Drought, grower retirements and supply-chain snags have tightened supplies of evergreens.

Farm Press Staff

December 10, 2021

2 Min Read
Scientists check for pine shoot needles at a tree farm in Michigan. The West's extreme drought has prompted growers to avoid cutting some trees.USDA ARS

As drought, grower retirements and supply-chain issues have led to a Christmas tree shortage this winter, growers are managing their crop to make sure some trees are still in the ground for future holiday seasons, a farm group is reporting.

A steady stream of customers is showing up at tree lots, but fewer trees are available as drought affected the number of trees that were cut for sale and a trucker shortage has complicated efforts to bring trees in from elsewhere in the country, the California Farm Bureau reports.

Supplies have also been impacted by farmer retirements, as few new growers have come along to replace those who quit, according to the organization.

The industry, like others, is also struggling with inflationary pressures as the U.S. emerges from the COVID-19 pandemic, the Washington Examiner notes.

Record-breaking heat and wildfires in late June took a heavy toll on tree farms in Oregon and Washington, two main suppliers, The Associated Press reports.

“It’s a double whammy — weather and supply chain problems are really hampering the industry,” Jami Warner, executive director of the American Christmas Tree Association, told the wire service. “Growers have been hard hit by floods, fires, smoke, drought, extreme weather conditions.”

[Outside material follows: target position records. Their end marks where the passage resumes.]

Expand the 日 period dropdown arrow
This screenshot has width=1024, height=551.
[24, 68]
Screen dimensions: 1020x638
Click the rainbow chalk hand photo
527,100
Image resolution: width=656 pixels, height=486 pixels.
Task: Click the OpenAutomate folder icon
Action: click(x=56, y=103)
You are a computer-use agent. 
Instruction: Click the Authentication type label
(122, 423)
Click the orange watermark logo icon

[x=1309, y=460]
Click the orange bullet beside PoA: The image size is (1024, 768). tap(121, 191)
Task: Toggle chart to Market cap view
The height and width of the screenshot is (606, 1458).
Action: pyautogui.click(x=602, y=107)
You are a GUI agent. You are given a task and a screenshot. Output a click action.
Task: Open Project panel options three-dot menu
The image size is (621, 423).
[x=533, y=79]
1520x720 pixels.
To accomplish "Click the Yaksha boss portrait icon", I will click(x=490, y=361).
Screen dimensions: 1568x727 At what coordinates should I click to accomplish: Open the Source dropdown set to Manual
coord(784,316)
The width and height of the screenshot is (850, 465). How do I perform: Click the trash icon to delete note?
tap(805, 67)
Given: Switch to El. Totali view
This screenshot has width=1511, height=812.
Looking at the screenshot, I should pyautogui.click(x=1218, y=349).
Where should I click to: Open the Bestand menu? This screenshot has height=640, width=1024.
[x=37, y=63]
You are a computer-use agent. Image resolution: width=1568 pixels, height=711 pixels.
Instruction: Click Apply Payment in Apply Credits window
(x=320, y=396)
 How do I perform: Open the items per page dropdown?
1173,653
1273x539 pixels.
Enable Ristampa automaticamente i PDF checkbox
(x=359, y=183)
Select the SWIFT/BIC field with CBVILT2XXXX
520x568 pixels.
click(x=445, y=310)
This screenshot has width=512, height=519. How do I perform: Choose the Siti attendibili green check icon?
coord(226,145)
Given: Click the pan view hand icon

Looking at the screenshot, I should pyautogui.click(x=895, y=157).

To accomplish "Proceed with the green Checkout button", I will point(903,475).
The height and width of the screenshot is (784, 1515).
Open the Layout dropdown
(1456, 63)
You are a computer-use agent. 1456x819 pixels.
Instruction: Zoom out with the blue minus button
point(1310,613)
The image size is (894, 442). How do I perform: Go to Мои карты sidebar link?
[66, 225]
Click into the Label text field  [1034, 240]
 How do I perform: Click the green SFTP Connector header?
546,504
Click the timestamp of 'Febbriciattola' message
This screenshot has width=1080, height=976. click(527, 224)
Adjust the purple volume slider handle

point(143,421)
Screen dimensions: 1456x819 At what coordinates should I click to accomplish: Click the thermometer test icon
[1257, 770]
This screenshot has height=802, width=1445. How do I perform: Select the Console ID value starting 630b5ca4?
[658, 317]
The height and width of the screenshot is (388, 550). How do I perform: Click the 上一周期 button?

The availability of artificial trees has also been diminished, however, because many of them are made in China and have had trouble getting through backlogged West Coast ports, the Examiner observed.

Many Americans eager to celebrate Christmas with their families are willing to pay higher prices for trees, according to the newspaper. But one farm east of Sacramento started a new reservation system to control crowds on Thanksgiving weekend, according to the Farm Bureau. Another grower told the CFB she avoided cutting some trees because she feared they would be a fire danger for customers.